*What is expected*: Copy these lines out word for word, leaving the pictures out of your answer.

*Data for this task*:
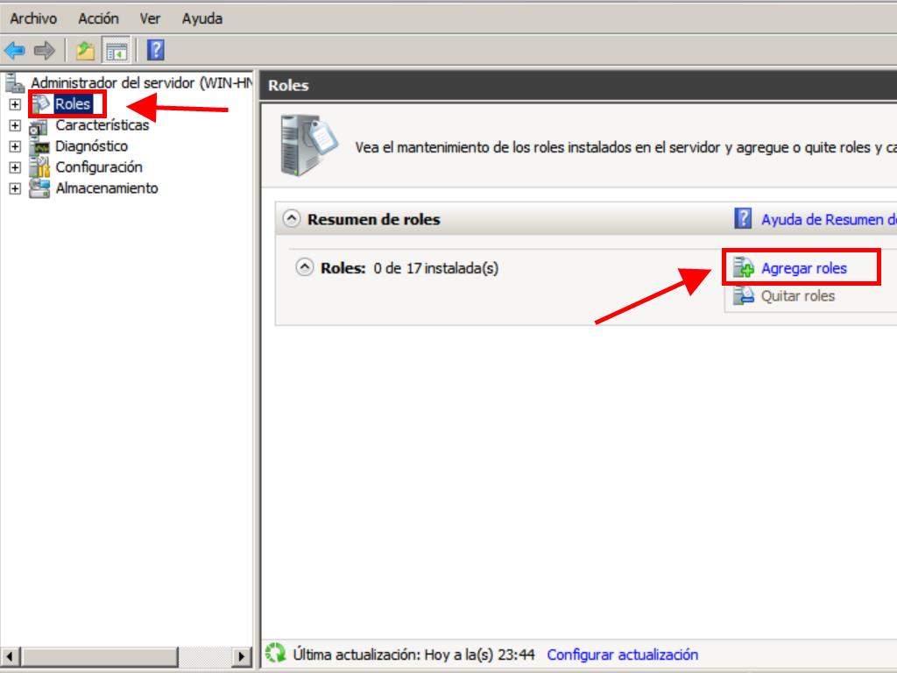Expand the Diagnóstico tree node
897x673 pixels.
[15, 146]
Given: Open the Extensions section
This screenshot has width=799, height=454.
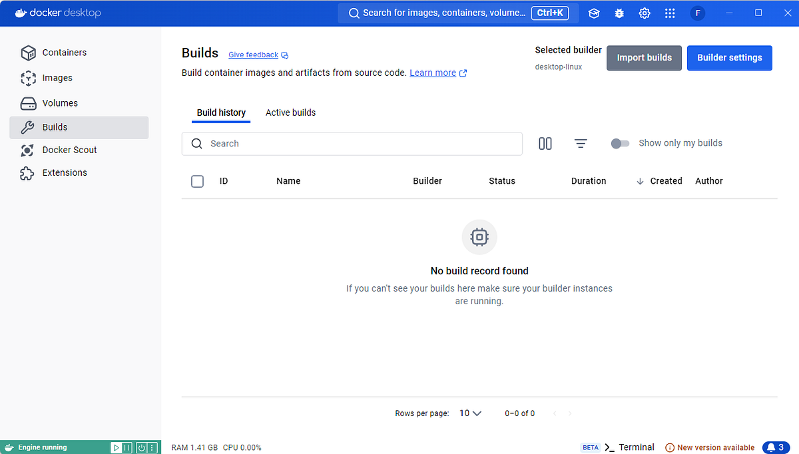Looking at the screenshot, I should (x=65, y=172).
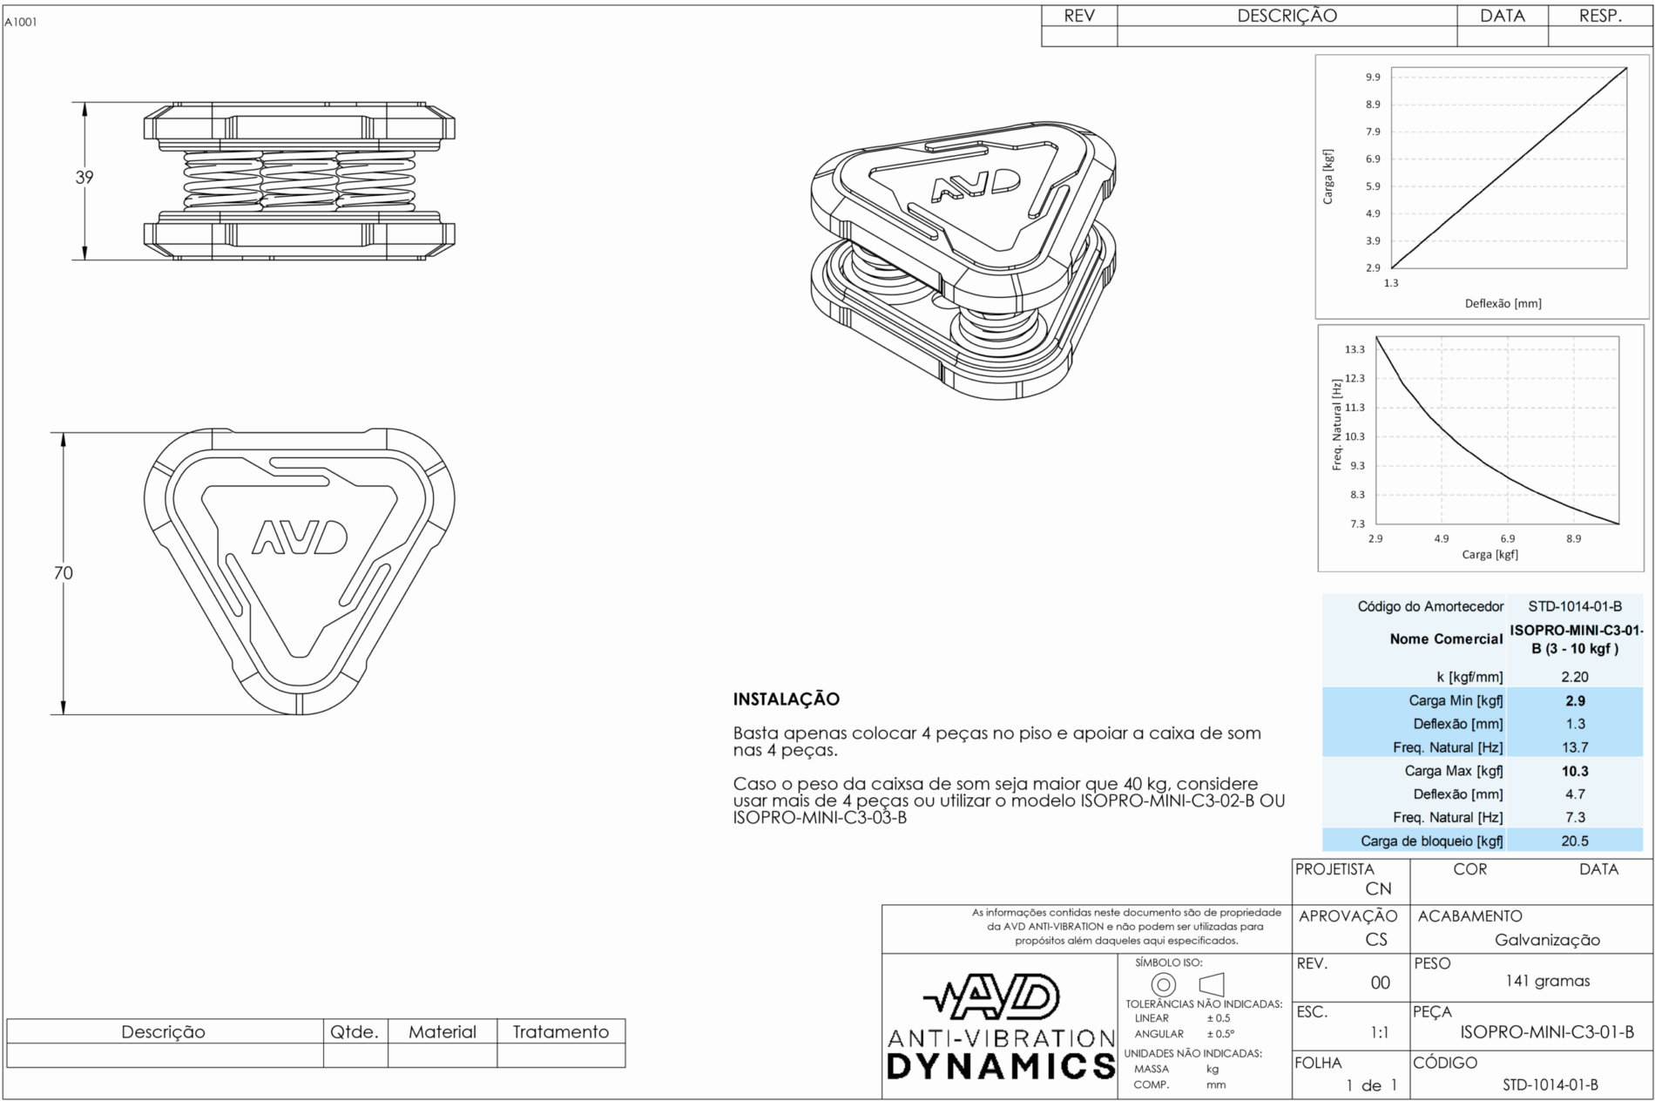Screen dimensions: 1655x1101
Task: Click the Material column header
Action: (442, 1031)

*Written answer*:
Expand the Diagnóstico tree node
897x673 pixels.
[15, 146]
Given: Open the Extensions section
This screenshot has width=799, height=454.
Looking at the screenshot, I should (x=65, y=172).
Screen dimensions: 1655x1101
Task: Click the Material column header
Action: (442, 1031)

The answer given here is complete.